4.6. Systems Used for Breeder Maintenance

The selection of a system structure for maintaining breeders can influence the success of adapting a species to a captive environment. The system’s design determines the environmental characteristics, which subsequently affect the behavior of breeders [41]. The results showed that B. capriscus adapted to the captive conditions. However, disease occurrence was observed in the animals. Based on the clinical signs presented, it was correlated with opportunistic pathogens, as it was restricted to moments following stressful handling, such as handling in low temperature periods and ultrasound. Clinically, the animals showed excess mucus production, lethargy, reduced food intake, and in some cases, skin lesions. Spontaneous resolution occurred after 7 to 10 days.

Regarding the aggressive behavior observed during fish maintenance, simultaneous feeding strategies at different tank points could reduce food disputes and aggression. Regarding the chasing behavior observed before reproduction, including a greater number of artificial nests could reduce competition for territory and thus decrease aggression between individuals. Artificial nests were added to the tanks to encourage pair formation and subsequent reproduction. The addition of artificial nests increased the aggressiveness of individuals due to the establishment of territories.

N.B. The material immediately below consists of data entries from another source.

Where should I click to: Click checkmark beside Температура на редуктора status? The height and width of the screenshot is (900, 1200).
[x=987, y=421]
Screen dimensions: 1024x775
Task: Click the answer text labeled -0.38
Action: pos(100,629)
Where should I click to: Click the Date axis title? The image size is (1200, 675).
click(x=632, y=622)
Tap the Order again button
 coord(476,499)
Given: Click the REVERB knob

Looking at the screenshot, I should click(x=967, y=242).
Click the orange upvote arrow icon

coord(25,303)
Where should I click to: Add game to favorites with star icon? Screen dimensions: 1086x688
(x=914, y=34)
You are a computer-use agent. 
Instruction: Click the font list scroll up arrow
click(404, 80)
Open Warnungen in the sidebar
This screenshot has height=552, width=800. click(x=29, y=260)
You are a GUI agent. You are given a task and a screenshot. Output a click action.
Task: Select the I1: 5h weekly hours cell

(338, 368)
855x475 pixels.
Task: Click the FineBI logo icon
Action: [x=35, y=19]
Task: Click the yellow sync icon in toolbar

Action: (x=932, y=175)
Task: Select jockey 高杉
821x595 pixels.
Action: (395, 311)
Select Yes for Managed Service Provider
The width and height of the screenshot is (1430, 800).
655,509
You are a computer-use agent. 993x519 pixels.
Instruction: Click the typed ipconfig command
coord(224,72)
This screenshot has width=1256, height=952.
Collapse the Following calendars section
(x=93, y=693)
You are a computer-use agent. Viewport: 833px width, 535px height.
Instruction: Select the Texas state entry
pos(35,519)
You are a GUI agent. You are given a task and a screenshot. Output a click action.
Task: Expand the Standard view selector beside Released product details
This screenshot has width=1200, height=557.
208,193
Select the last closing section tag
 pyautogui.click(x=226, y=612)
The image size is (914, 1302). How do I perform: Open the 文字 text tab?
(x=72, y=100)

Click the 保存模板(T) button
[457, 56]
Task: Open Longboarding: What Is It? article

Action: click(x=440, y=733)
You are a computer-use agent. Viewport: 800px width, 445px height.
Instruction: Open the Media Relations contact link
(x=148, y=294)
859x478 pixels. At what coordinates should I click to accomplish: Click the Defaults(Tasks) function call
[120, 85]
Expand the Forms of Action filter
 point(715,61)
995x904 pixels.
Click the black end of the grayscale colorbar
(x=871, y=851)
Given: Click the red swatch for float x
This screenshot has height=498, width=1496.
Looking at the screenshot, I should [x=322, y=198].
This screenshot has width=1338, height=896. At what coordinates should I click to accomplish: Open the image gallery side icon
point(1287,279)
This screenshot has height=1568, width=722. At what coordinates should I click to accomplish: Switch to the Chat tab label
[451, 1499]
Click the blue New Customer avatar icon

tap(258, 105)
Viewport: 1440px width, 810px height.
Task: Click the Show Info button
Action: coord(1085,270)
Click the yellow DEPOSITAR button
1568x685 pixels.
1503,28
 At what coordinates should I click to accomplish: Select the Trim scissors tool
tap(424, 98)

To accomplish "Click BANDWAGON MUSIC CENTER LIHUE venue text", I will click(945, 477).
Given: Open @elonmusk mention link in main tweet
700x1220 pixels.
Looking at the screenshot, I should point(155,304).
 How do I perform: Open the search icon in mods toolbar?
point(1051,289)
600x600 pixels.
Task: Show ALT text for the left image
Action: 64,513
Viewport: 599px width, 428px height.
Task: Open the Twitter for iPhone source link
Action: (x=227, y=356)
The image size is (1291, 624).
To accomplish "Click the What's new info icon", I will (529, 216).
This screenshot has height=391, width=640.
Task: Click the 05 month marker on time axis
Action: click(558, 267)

Breeders’ growth and weight gain under experimental conditions demonstrated the efficiency of the 15,000 L tanks in maintaining breeder stocks. However, observing biting behavior towards soft objects in the tanks, such as aeration hoses, suggests that less durable materials should be avoided to prevent fish ingestion.

Using artificial nests with rhodolith gravel and bivalve shell fragments in breeder tanks proved effective because all three observed spawning events occurred in these structures. Environmental characteristics influence the behavior of stocked animals and serve as stimuli [41]. Various authors have considered the use of substrates as a strategy of great importance because they can act as natural spawning stimuli, particularly for species that spawn in nests or structures [42].

The results of this study reinforce the importance of ecological studies, including assessments of fish stocks and identification of breeding and recruitment areas. These studies can support the development of aquaculture protocols for B. capriscus and other marine species.

5. Conclusions

The results of this study indicated the successful capture of B. capriscus individuals in their natural environment and the determination of their capture area. The methods applied for transport, acclimatization and prophylaxis of the species upon arrival at the laboratory were adequate, and there was no mortality during the process. The species can be fed alternating fresh foods, such as minced fish, fish fillets, shrimp, squid, octopus, and crabs. Commercial feed for marine fish showed little interest in this species.

Regarding the structures for maintaining spawners, 15,000 L tanks are recommended for up to 30 spawning individuals, and a 3000 L tank is recommended for maintaining pairs. Further studies are needed to determine the nutritional needs of this species in captivity, which will allow the provision of a more efficient diet. The protocol provided in this work can also be applied to other species in production systems, with some adaptations.